Il progetto, grazie a un premio di 10 milioni di sterline, è portato avanti da un gruppo di ricercatori e medici provenienti da diverse parti del mondo è guidato dai Professori Reza Razavi e Jo Hajnal. Le università e gli enti coinvolti sono:

  • il Kings College di Londra,
  • il St Thomas’ Hospital, Imperial College di Londra
  • l’Università di Firenze
  • l’Hospital for Sick Children (Toronto, Canada)
  • Philips Healthcare.

Il team si propone di sviluppare nuove tecnologie ad ultrasuoni guidate dal computer e arricchite dalle immagini ottenute attraverso la risonanza magnetica. In tal modo sarà possibile ottenere un gran numero di immagini 3D ad alta qualità.

Oggi ciò non è possibile per il limite insito negli attuali sonografi, che richiedono una mano per indirizzare la sonda e l’altra per impostare il sistema. La novità del progetto risiede infatti nel riuscire a liberare l’uomo dal tenere le sonde grazie a sistemi robotici e quindi avere disponibili più sonde ad ultrasuoni per operare e acquisire contemporaneamente grandi quantità di dati 3D.

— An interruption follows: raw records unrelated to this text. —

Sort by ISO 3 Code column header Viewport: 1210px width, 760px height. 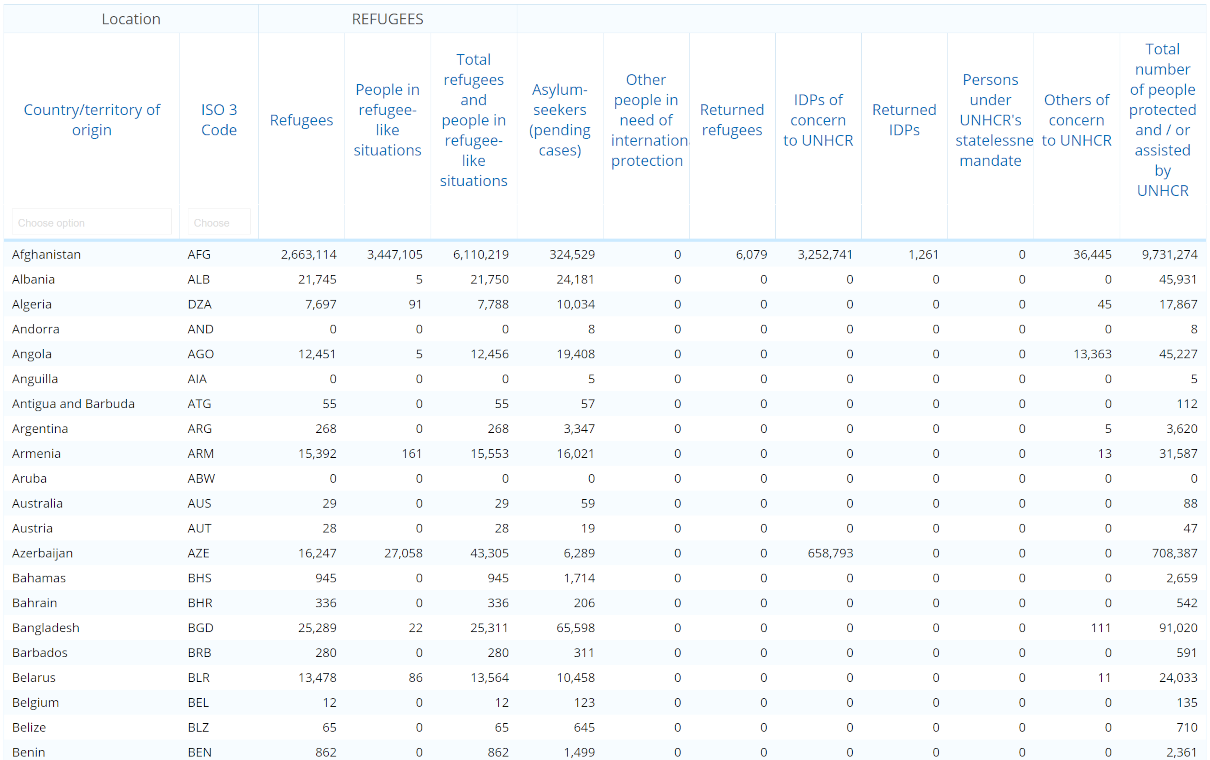tap(219, 120)
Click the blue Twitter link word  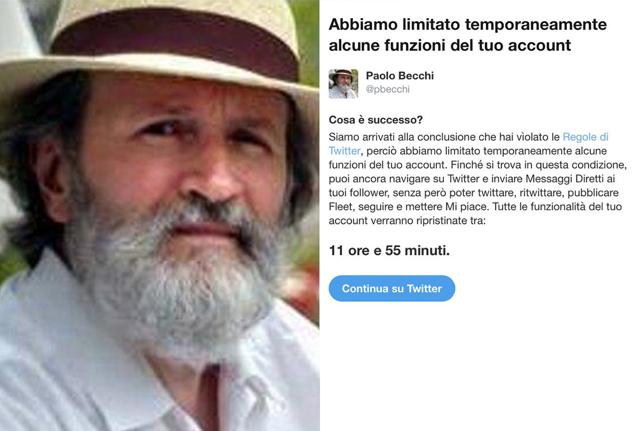pos(344,151)
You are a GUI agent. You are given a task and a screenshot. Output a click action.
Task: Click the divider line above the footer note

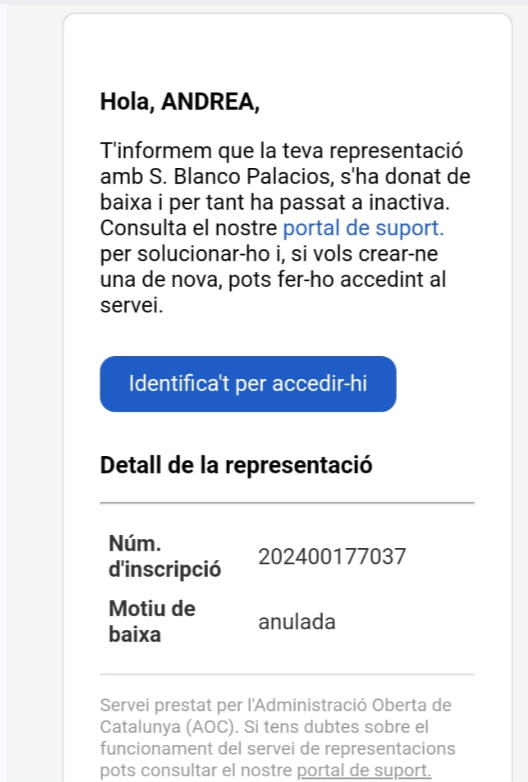(x=287, y=674)
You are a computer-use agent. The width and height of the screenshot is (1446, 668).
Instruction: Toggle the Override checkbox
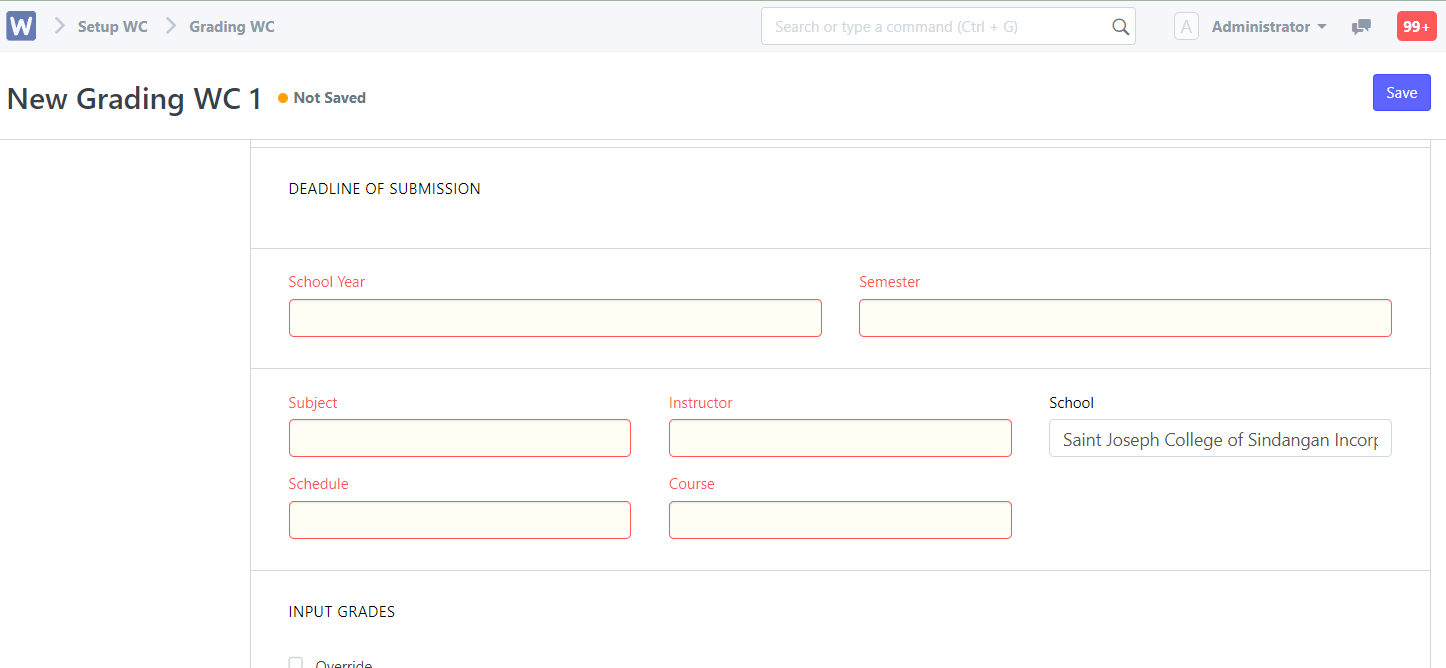pyautogui.click(x=295, y=663)
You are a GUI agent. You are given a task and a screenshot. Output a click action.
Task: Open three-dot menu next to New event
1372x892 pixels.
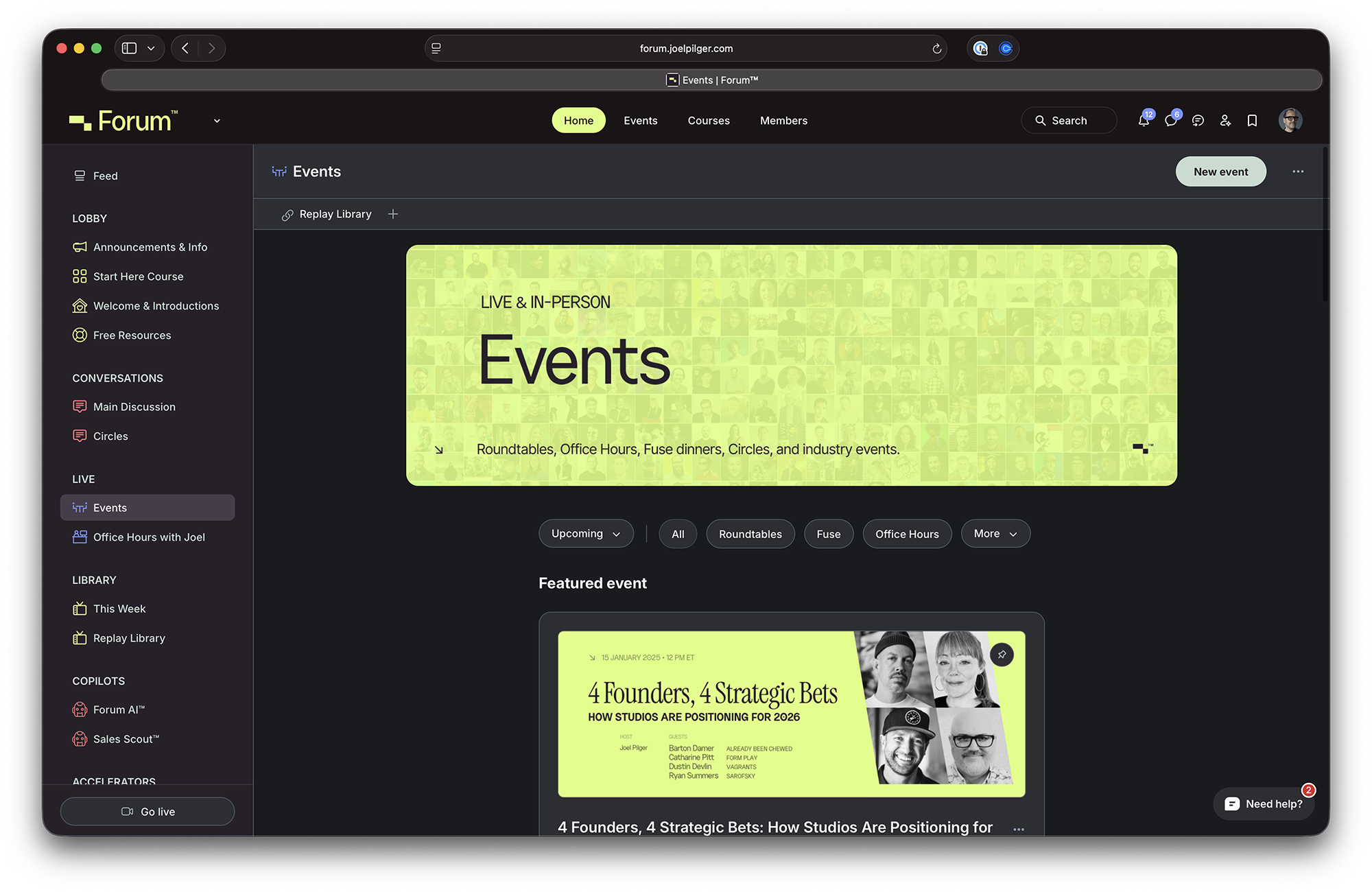point(1298,172)
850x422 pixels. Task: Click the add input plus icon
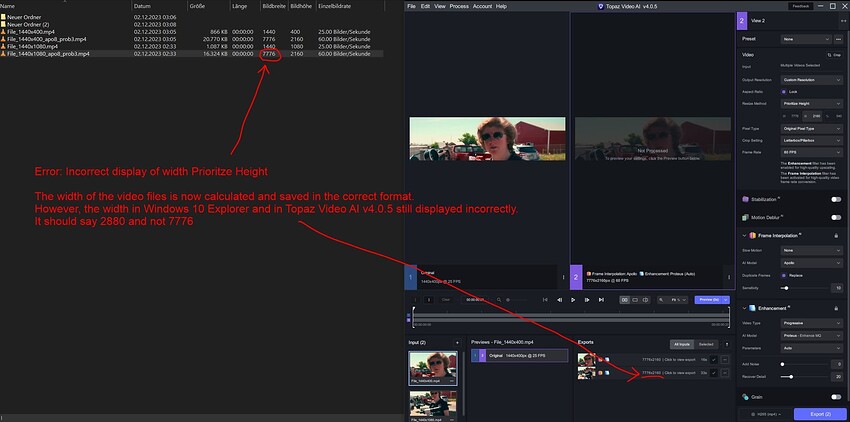tap(459, 342)
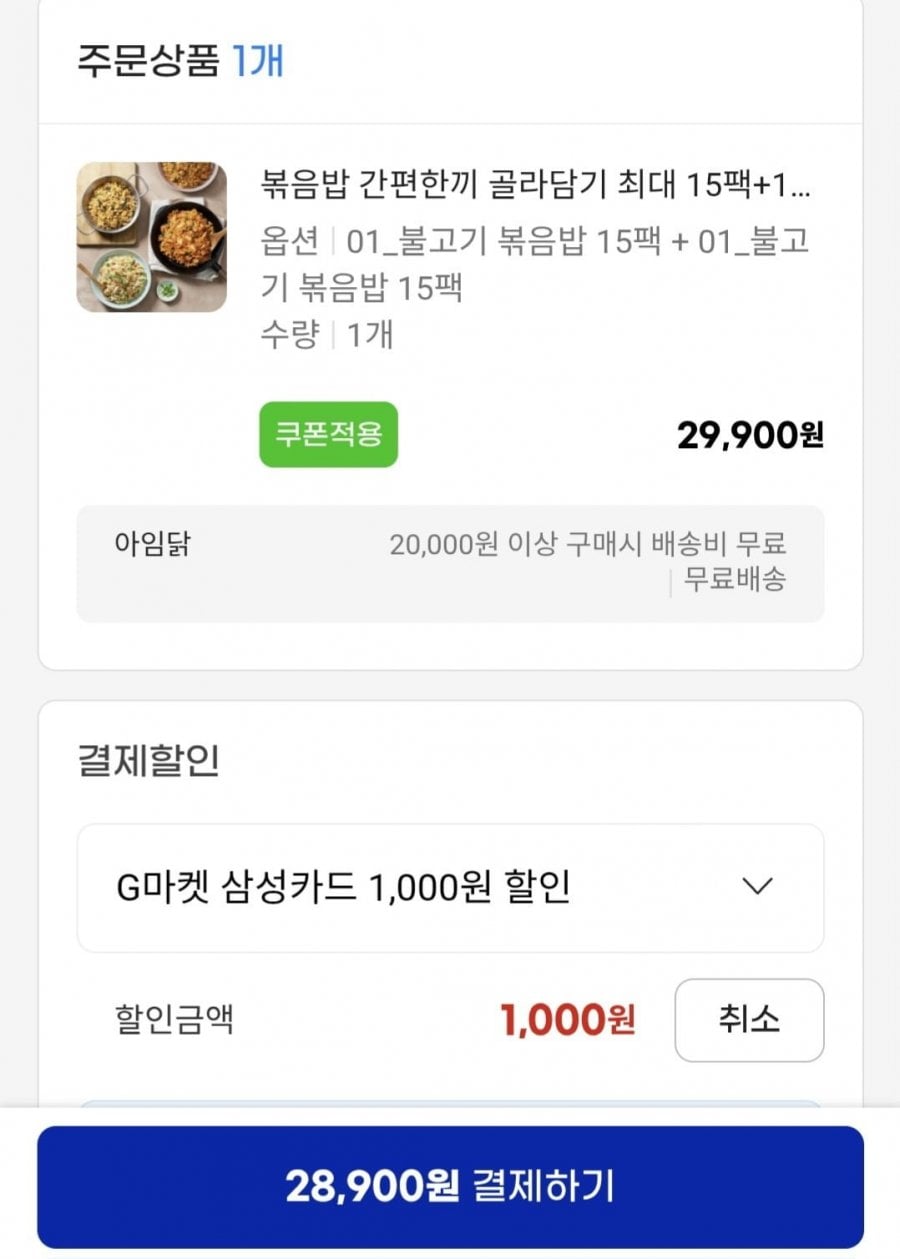
Task: Select the 무료배송 shipping label
Action: pyautogui.click(x=734, y=580)
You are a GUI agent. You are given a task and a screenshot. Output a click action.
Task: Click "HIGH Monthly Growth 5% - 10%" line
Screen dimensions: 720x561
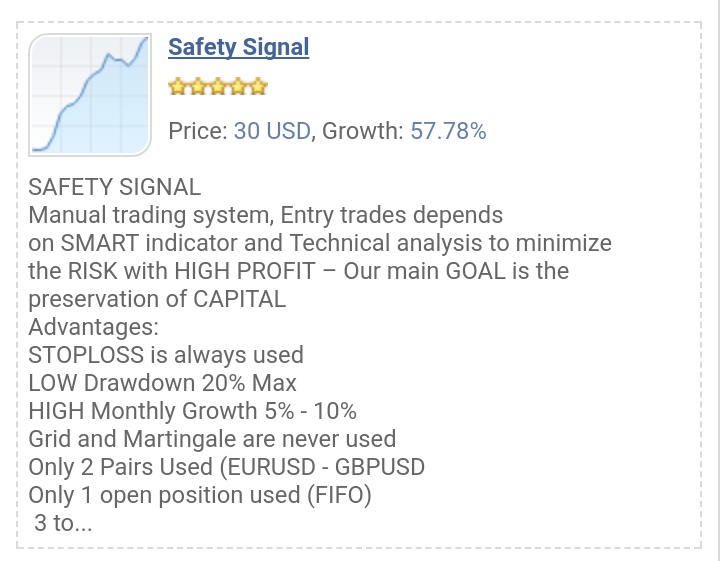(192, 411)
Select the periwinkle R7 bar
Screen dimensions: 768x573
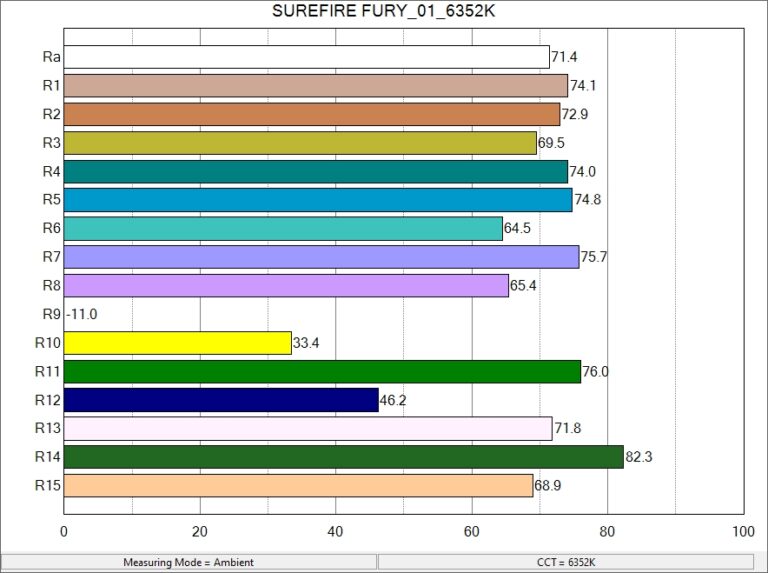pyautogui.click(x=321, y=257)

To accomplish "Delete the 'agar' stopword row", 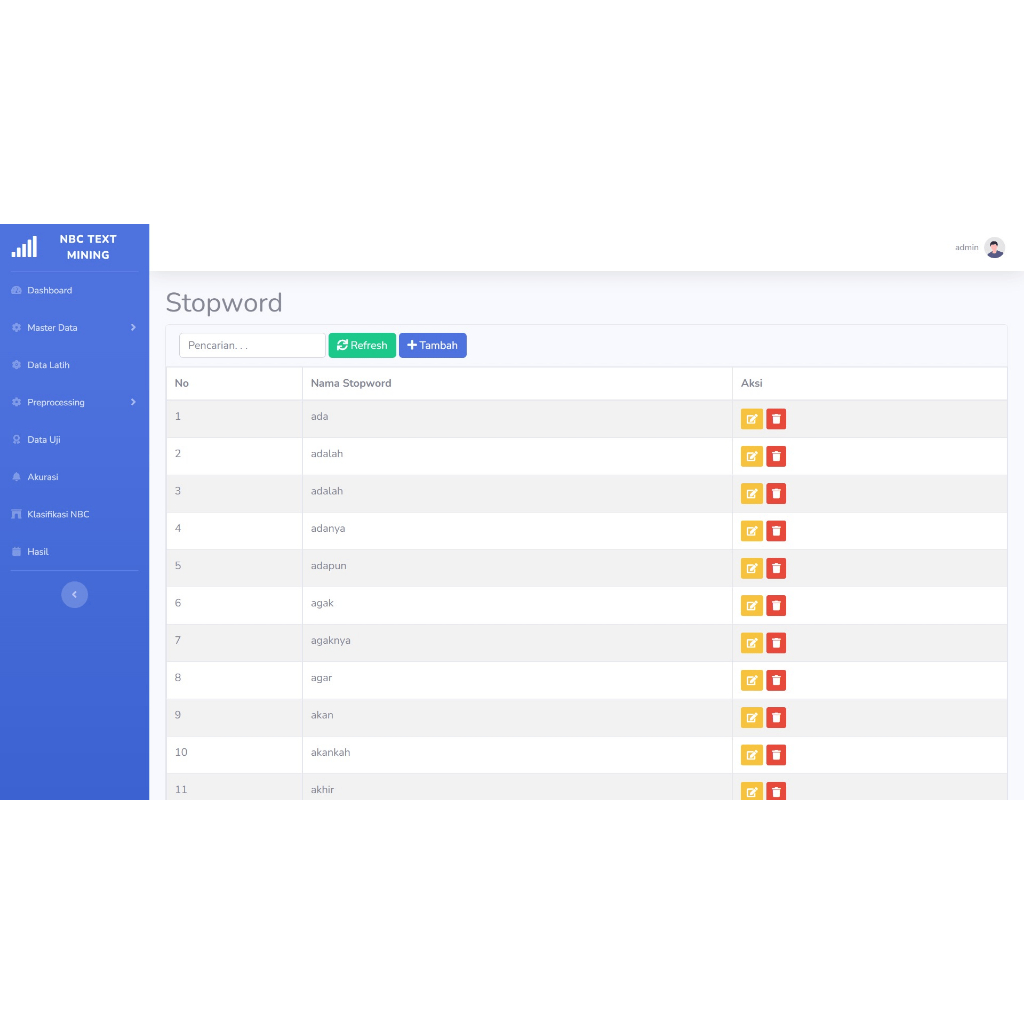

Lo scopo ultimo è di ottenere un atlante di immagini fetali, di organi e apparati, in grado di mostrare le differenze tra normalità e anormalità e consentire così l’individuazione precoce di eventuali anomali fetali.

La diagnosi prenatale di anomalie congenite è infatti sempre più importante . Avere una diagnosi accurata durante la vita fetale permetterebbe ai genitori in attesa di prendere decisioni informate già durante la gravidanza.  Inoltre la diagnosi prenatale di alcune anomalie migliorerebbe la prognosi fetale consentendo di creare un piano di trattamento prima della nascita, piuttosto che intervenire direttamente in utero.

Attualmente , lo screening per anomalie fetali con gli ultrasuoni avviene a 12 e 18-20 settimane. L’ecografia è un potente strumento nella diagnostica per immagini del feto, tuttavia vincoli tecnici possono limitare l’accuratezza diagnostica e la sensibilità degli ultrasuoni, non consentendo di individuare tutte le anomalie, che restano così inosservate. Inoltre mentre l’ecografia è eccellente per mostrare l’anatomia di un feto normale a 20 settimane, la risonanza magnetica fornisce migliori informazioni su strutture e anomalie degli organi.

Un altro vantaggio della tecnica di MRI è l’assenza di raggi X o radiazioni.

La ricerca durerà 6 anni e coinvolgerà donne maggiorenni, con una gravidanza a partire della 18esima settimana. Al momento il progetto, iniziato a febbraio del 2015, ha raccolto i dati di ben 2000 donne.

Lo studio si terrà in 2 parti:

  • iFind 1: raccolta dei dati con le ecografie di routine previste a 20 settimane
  • iFind 2: raccolta dei dati con un’ecografia 3D e una risonanza magnetica.

Ciò consentirà di apprendere il modo migliore per catturare immagini di alta qualità da trasmettere a un braccio robotico e costruire un database di anatomia fetale, l’Atlante del feto a 20 settimane, necessario per confrontare le immagini ecografiche.

 

Insomma un progetto che alla fine potrà davvero migliorare il modo di vedere lo sviluppo dei bambini nel grembo materno.

E voi unimamme, vi offrireste come volontarie per un progetto del genere?